● **Given information**:
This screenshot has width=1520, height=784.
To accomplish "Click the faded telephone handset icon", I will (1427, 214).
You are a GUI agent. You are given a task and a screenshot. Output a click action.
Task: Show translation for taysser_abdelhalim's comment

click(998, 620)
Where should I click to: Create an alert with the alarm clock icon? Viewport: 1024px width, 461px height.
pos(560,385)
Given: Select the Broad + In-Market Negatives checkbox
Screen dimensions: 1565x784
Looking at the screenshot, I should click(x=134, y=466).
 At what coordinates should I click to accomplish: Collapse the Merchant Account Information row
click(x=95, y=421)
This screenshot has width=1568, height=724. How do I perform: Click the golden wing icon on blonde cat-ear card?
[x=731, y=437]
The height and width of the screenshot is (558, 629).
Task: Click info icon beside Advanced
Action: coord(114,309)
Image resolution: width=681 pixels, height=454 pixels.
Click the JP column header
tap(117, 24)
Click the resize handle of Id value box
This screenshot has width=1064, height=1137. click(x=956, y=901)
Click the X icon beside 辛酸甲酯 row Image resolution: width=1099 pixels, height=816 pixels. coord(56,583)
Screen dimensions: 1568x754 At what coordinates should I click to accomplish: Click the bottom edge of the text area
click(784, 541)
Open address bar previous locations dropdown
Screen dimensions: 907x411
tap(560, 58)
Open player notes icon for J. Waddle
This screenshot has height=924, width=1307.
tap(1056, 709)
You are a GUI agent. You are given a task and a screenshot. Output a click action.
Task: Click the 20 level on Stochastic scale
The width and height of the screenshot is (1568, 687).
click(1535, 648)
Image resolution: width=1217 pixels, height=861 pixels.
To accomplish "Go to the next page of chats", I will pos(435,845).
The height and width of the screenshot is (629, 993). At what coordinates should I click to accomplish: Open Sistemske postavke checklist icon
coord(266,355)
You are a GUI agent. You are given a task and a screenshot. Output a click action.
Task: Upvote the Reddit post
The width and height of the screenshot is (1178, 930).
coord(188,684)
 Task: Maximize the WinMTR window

● **Task goal**: Quote the records above from their first line through the line containing "Given: Select the", both ends included.

● **Reply**:
This screenshot has width=1520, height=784.
To accomplish "Click the faded telephone handset icon", I will (1427, 214).
You are a GUI agent. You are given a task and a screenshot. Output a click action.
Task: Show translation for taysser_abdelhalim's comment

click(998, 620)
Where should I click to: Create an alert with the alarm clock icon? Viewport: 1024px width, 461px height.
pos(560,385)
Given: Select the Broad + In-Market Negatives checkbox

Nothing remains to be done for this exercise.